Record excerpts:
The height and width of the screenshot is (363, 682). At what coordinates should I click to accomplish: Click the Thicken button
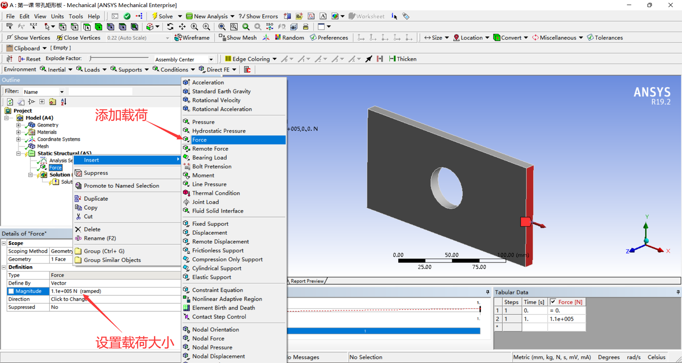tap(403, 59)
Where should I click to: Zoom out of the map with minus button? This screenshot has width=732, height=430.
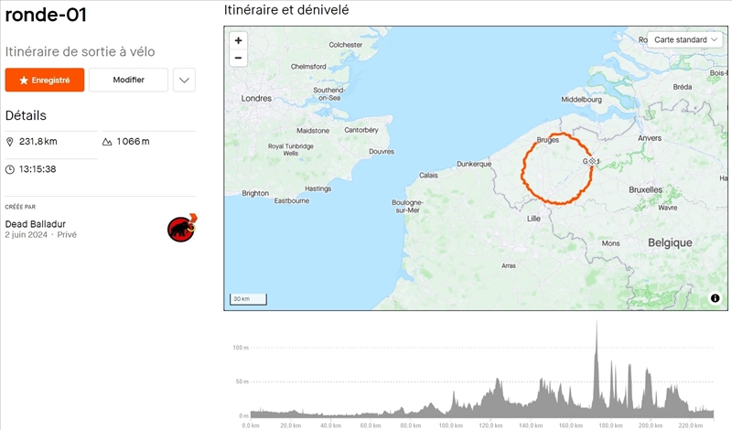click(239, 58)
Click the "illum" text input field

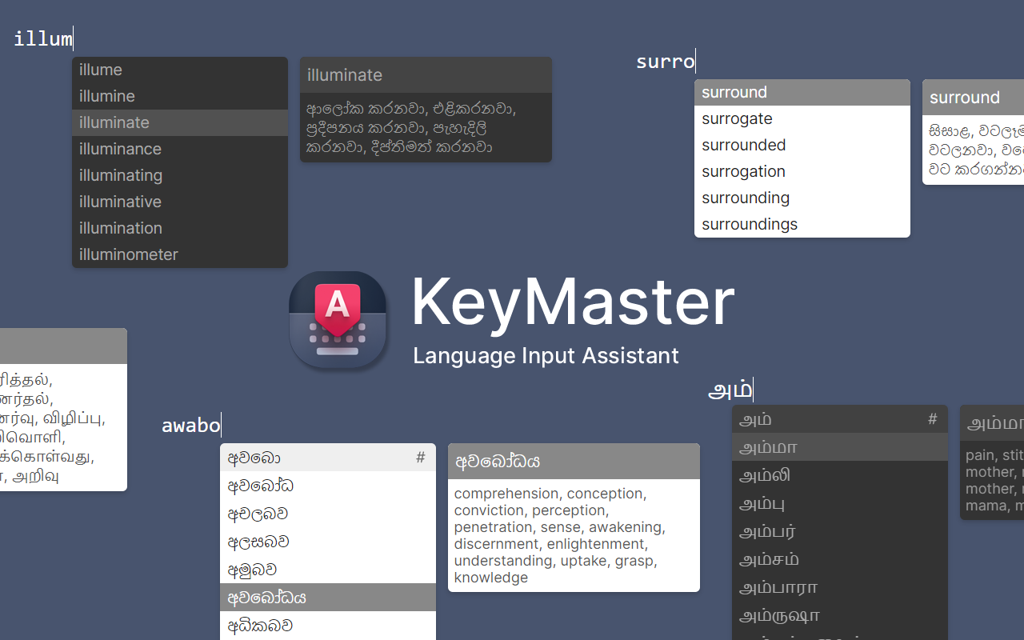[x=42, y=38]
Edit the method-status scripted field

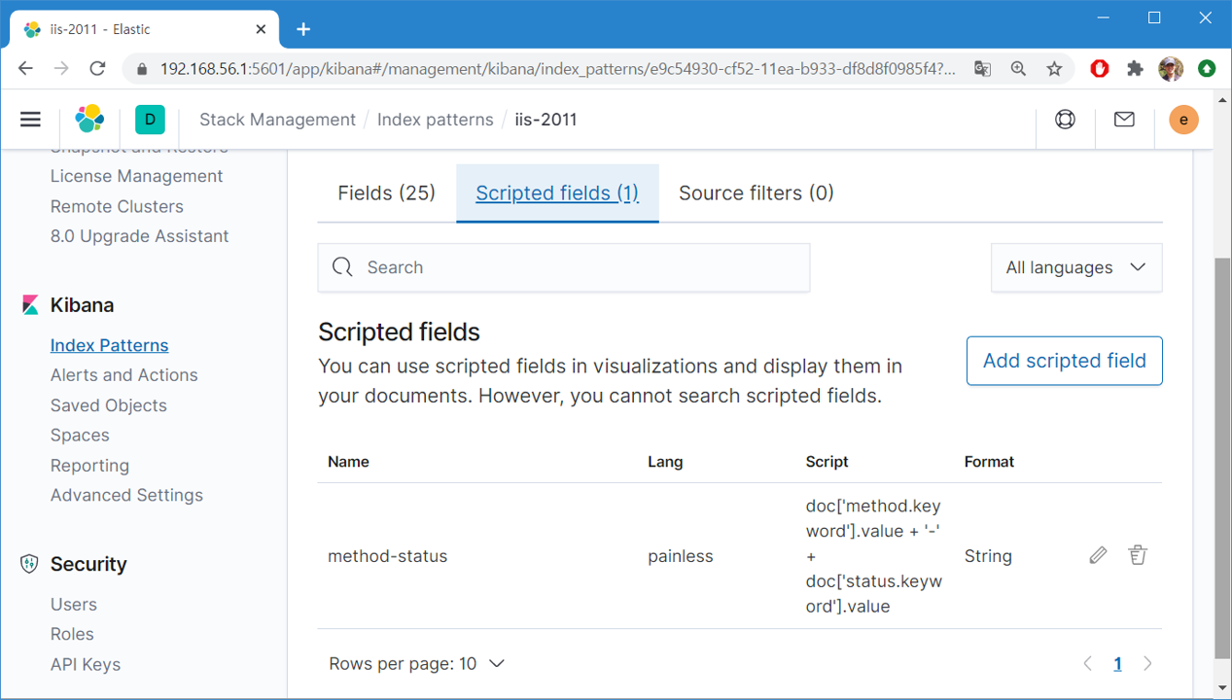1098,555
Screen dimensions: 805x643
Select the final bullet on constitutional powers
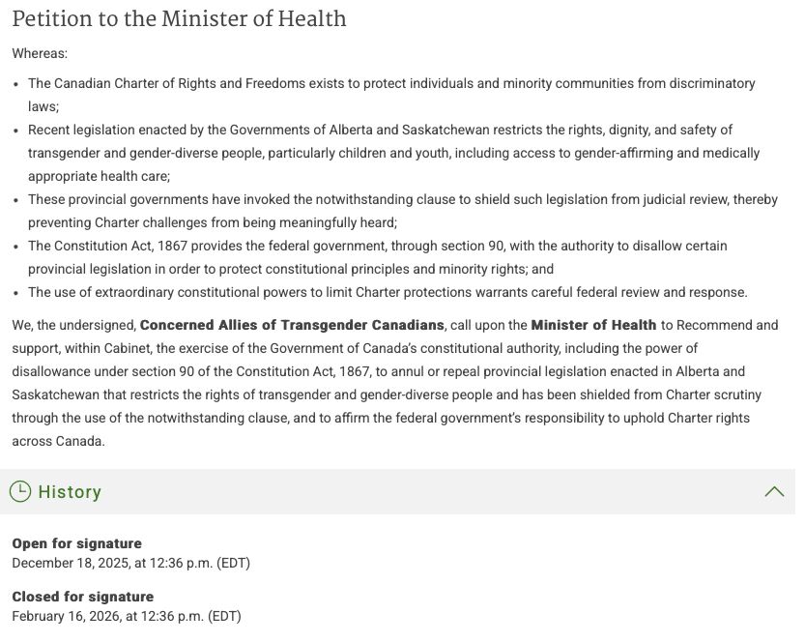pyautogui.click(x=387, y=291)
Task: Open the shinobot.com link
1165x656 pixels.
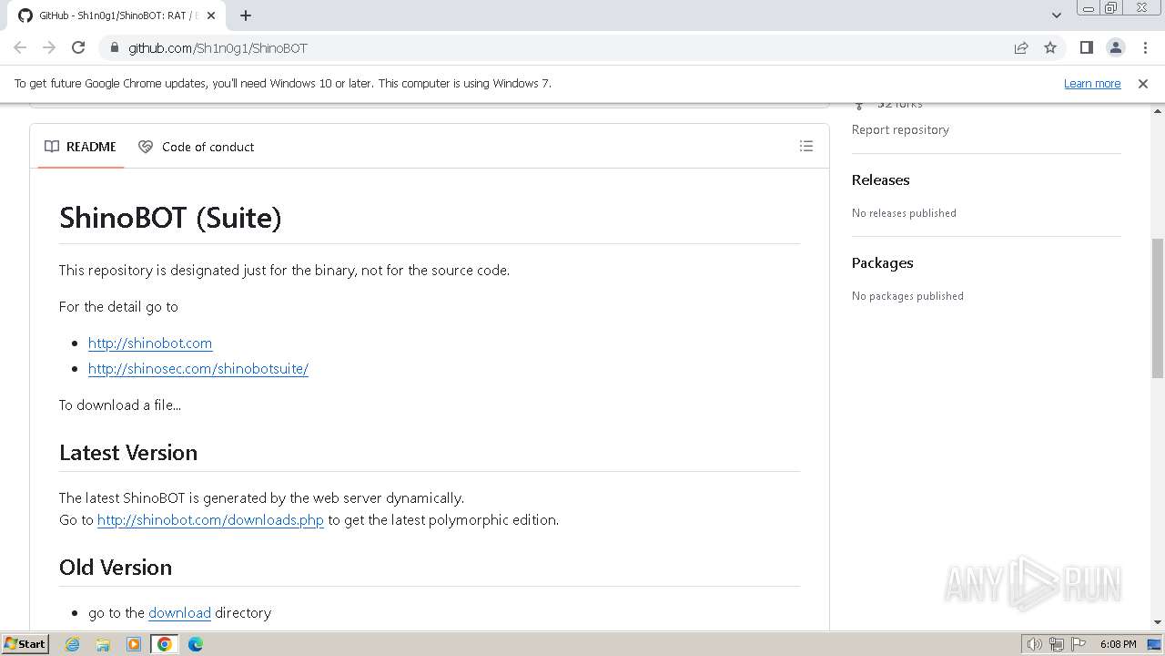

Requirement:
Leaving the pictures out, set down exactly the lines from the one with "Task: Open the shinobot.com link" through the end of the records.

Exercise answer:
Task: Open the shinobot.com link
1165x656 pixels.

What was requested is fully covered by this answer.